The Obama administration faces a tough task in convincing the Supreme Court to rule in favor of ObamaCare’s contraception mandate, according to legal experts.

They say Chief Justice John Roberts’s court, which upheld the health law in a landmark 2012 decision, has generally set a high bar for limiting religious rights.

In addition, Justice Anthony Kennedy, often the court’s swing vote, authored a 1993 decision that exempted a religious group from following laws it said were contradictory with its beliefs.

The Supreme Court announced on Tuesday that it would consider the case, possibly in its spring term.

While Hobby Lobby and other businesses opposed to the mandate don’t have a slam dunk case, experts said it will be tough to convince the court that the federal government can order businesses to pay for contraception coverage that goes against their owners’ religious beliefs.

“I think there’s a strong argument that the Religious Freedom Restoration Act, in this particular case, would allow Hobby Lobby to deny certain contraception coverage without having to pay the fine that would otherwise be imposed them under the Affordable Care Act,” said Kurt Lash, a constitutional law professor at the University of Illinois.

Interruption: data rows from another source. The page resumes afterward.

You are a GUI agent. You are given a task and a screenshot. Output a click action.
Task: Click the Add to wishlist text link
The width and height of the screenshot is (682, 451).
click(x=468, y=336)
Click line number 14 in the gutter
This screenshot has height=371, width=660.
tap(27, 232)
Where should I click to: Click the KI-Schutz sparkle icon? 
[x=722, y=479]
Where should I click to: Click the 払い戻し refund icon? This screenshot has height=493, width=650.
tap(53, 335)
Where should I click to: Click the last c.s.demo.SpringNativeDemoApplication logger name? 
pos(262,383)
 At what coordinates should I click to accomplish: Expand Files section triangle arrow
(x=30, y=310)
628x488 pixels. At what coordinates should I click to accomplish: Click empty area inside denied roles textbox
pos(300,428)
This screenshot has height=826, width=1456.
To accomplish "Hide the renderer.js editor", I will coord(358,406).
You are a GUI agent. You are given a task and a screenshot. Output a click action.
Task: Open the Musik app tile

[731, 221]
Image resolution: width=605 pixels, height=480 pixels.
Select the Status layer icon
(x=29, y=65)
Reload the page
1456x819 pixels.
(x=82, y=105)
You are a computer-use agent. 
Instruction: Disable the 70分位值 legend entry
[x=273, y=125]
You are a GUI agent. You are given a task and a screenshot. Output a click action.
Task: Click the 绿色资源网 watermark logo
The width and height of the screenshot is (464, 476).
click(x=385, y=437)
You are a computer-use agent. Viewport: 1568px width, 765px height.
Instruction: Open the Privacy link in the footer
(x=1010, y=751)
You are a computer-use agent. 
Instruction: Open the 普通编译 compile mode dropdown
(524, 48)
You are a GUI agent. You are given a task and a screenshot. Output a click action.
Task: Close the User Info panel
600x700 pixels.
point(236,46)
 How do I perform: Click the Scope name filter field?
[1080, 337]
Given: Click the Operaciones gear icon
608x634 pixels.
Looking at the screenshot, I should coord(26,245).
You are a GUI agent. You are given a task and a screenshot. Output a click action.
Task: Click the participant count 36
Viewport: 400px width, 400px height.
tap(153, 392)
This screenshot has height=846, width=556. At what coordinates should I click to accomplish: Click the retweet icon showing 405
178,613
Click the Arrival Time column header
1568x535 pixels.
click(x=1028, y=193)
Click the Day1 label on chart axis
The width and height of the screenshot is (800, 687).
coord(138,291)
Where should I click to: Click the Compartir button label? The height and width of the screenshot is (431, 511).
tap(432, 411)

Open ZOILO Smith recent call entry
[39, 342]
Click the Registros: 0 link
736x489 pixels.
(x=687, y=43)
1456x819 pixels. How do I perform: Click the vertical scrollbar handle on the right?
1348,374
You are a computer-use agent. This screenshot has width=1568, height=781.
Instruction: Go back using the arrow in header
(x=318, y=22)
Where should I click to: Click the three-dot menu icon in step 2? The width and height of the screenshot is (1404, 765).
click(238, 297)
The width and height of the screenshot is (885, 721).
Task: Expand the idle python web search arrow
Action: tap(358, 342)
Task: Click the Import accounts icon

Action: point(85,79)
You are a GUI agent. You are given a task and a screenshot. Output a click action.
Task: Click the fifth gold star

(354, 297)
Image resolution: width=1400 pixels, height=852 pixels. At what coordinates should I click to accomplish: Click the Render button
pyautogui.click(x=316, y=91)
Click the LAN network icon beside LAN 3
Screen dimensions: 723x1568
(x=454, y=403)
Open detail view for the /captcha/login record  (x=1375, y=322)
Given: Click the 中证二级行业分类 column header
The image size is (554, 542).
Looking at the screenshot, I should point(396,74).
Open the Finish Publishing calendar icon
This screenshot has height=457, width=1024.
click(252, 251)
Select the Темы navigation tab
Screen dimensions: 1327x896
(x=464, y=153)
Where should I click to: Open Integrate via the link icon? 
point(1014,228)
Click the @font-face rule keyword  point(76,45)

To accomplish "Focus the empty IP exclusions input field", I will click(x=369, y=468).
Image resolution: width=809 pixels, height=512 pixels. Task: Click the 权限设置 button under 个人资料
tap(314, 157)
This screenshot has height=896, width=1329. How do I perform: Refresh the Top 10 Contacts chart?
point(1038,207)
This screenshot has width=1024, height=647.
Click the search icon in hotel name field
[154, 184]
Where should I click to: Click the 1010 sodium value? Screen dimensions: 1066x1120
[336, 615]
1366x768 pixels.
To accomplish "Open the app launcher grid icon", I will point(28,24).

The 1993 Religious Freedom Restoration Act prevents the government from “substantially burden[ing] a person’s exercise of religion” unless it “furthers a compelling governmental interest” and “is the least restrictive means of furthering that compelling governmental interest.”

Ironically, if the Scalia view on religious freedom held, without the federal goverment’s self-imposed statutory restriction sunder RFRA (which was very popular with Dems when passed), this would be an easy win for the Administration.

SHOCKER: ID Verification Lagging on Health Care Website. “Just days before the Obama administration’s self-imposed deadline to fix the troubled federal health insurance website, officials said Monday that they were aware of another problem that has prevented thousands of people who were unable to verify their identity from shopping for health plans. . . . Administration officials said the government had established strict procedures to verify that people applying for insurance were who they said they were, in order to prevent fraud and identity theft. But a breakdown in the process instead is causing concern among some consumers about the handling of their personal information.”